Quando si invita alla lettura delle opere di Joyce si pensa inevitabilmente alle più famose: Ulysses e Finnegans Wake, oppure i Dubliners o Daedalus. Prima che lo scrittore irlandese diventasse uno dei più grandi del Novecento, si cimentò tuttavia in altri esercizi letterari, come i racconti pubblicati nel 1904, nelle pagine dell’Irish Homstead, sotto pseudonimo. Successivamente, verranno riutilizzati in Gente di Dublino e, nel caso di “Le sorelle”, ampiamente riarrangiati.
Vi è un Joyce prima di Joyce, dunque, da riscoprire non solo per definirne tutto il percorso artistico, ma anche per coglierne l’evoluzione stilistica e spirituale. Dai racconti infatti si evince un forte nesso di continuità e discontinuità con l’opera successiva. Cosa si intende con questa concordia oppositorum, d’ispirazione bruniana?
Ce lo spiegano due dei maggiori studiosi di letteratura irlandese in Italia: Enrico Terrinoni, Professore all’Università per stranieri di Perugia, e il suo maestro Carlo Bigazzi. L’occasione è la pubblicazione di in un agile e-book edito da Feltrinelli (Tre storie di Stephen Daedalus).
Se la maturità artistica dell’Irlandese ha portato la sua scrittura ad atmosfere rarefatte, alchemiche, molto differenti dagli esordi, resta tuttavia evidente un legame profondo con tali inizi. Gli elementi principali, a mio avviso, sono fondamentalmente due: le ombre e la materia.

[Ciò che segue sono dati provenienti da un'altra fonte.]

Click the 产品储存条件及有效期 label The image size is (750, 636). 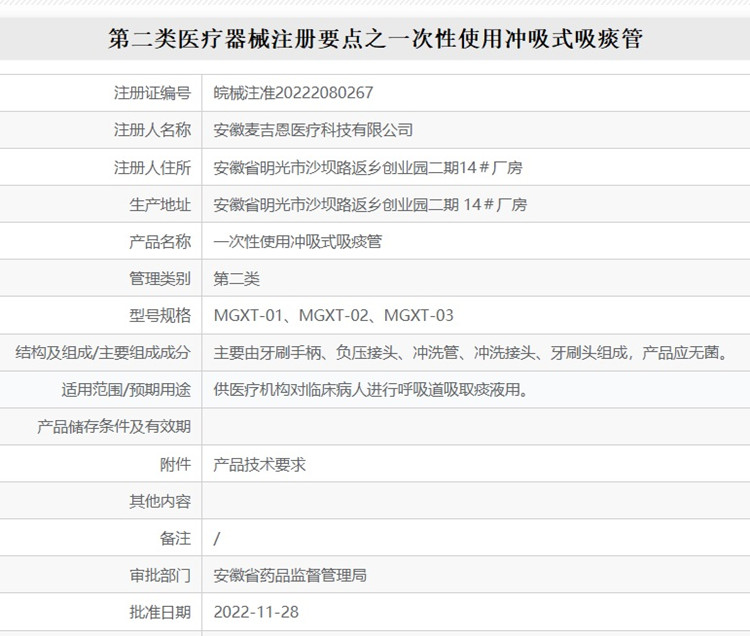[114, 427]
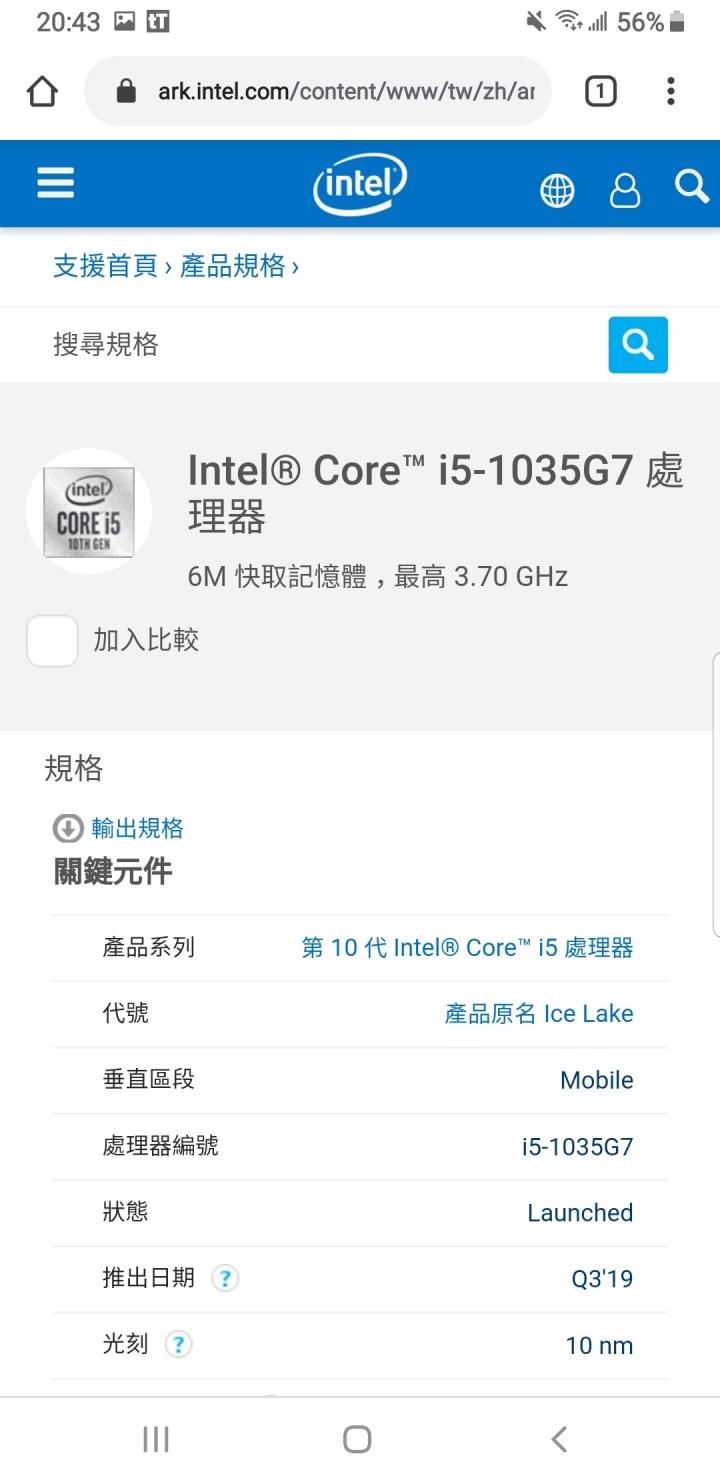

Le Sorelle, Eveline e Dopo una corsa, raccontano di tre storie all’apparenza estremamente semplici, ma accomunate tutte, in realtà, dal tratteggiare una vita celata dietro la vita. Una ombra per l’appunto, che, una volta mirata, riesce a dare sostanza a vicende altrimenti fin troppo definite e ordinarie, conferendo ai racconti poeticità e spessore.
- James Joyce
Ciò che non può esser colto, senza attraversare il vissuto sociale dei personaggi, sono i personaggi stessi. La loro cruda esistenza materiale.
Se le circostanze si distanziano dal Joyce maturo, emerge ancora la futura volontà di parlare della quotidianità nella sua complessità, fra gli intrecci della mente. Nelle innumerevoli contraddizioni.

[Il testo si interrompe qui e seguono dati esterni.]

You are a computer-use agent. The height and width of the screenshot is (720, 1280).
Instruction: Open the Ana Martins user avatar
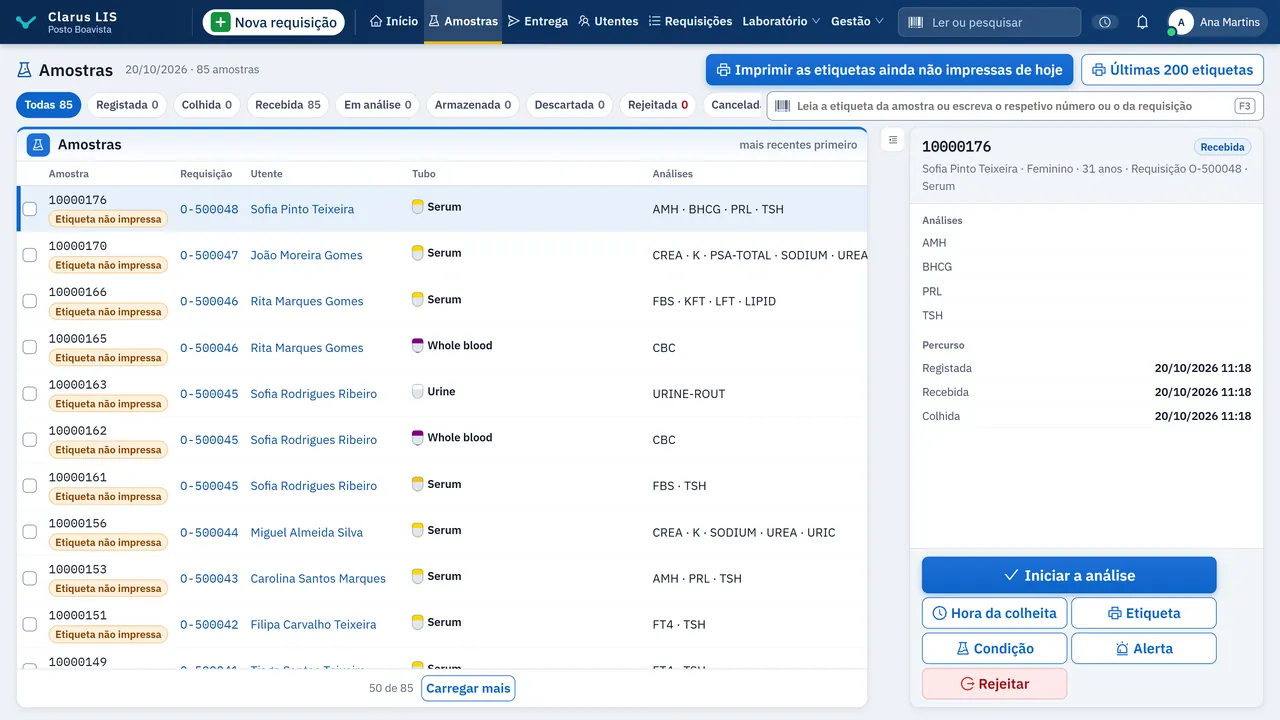(1181, 22)
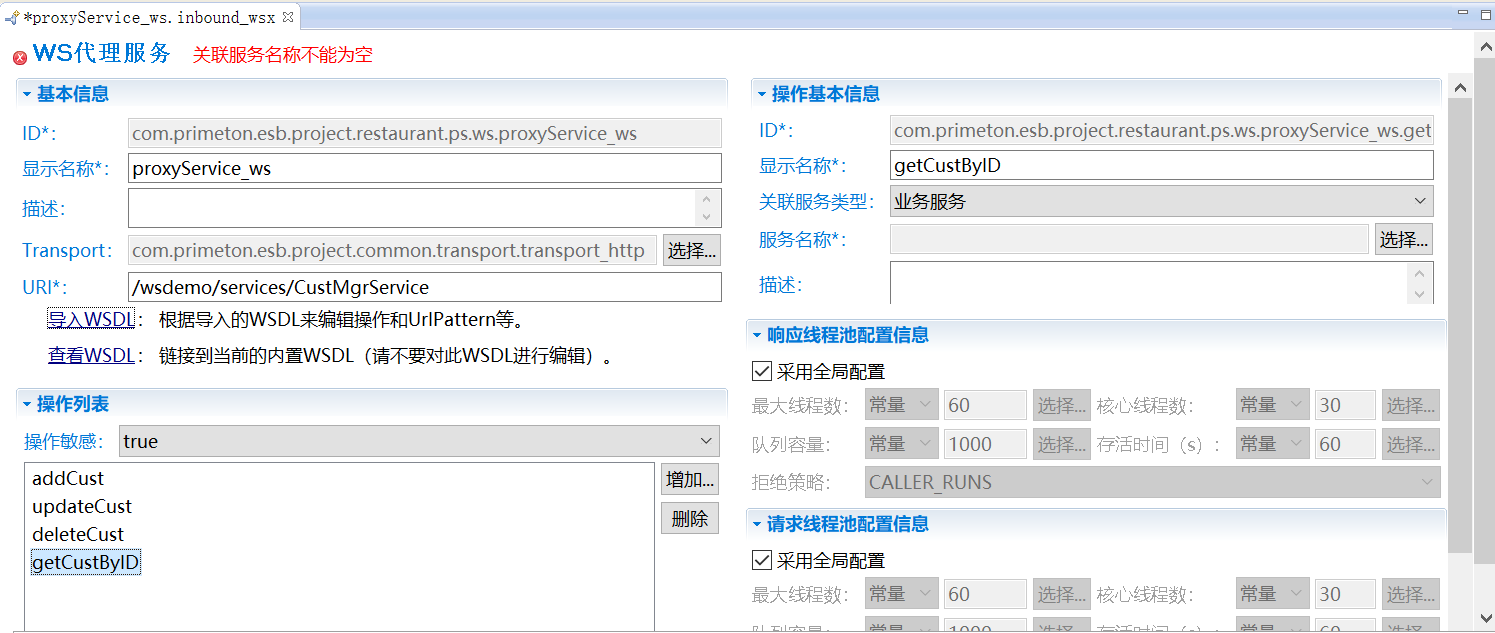Collapse the 操作列表 section
This screenshot has width=1495, height=633.
click(x=27, y=404)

Un solido apparato di note a cura di Bigazzi accompagna il lettore in questi piccoli viaggi, dove l’odore della torba e della povertà, delle veglie funebri irlandesi (come non pensare al Finnegans?) e delle pinte rimanda a quella “missione” di emancipare l’uomo tanto cara a Joyce. Ce lo spiega il curatore in una introduzione essenziale per capire la distanza tra il Joyce reale e quello della vulgata, che lo descrive apolitico e distante.
Terrinoni insiste sul contrario. Le storie narrate in queste pagine raccontano sempre micromondi che si espandono per diventare un cosmo pulsante, un dedalo di amore e morte, dove la Dublino di Joyce si trasforma nel nostro universo.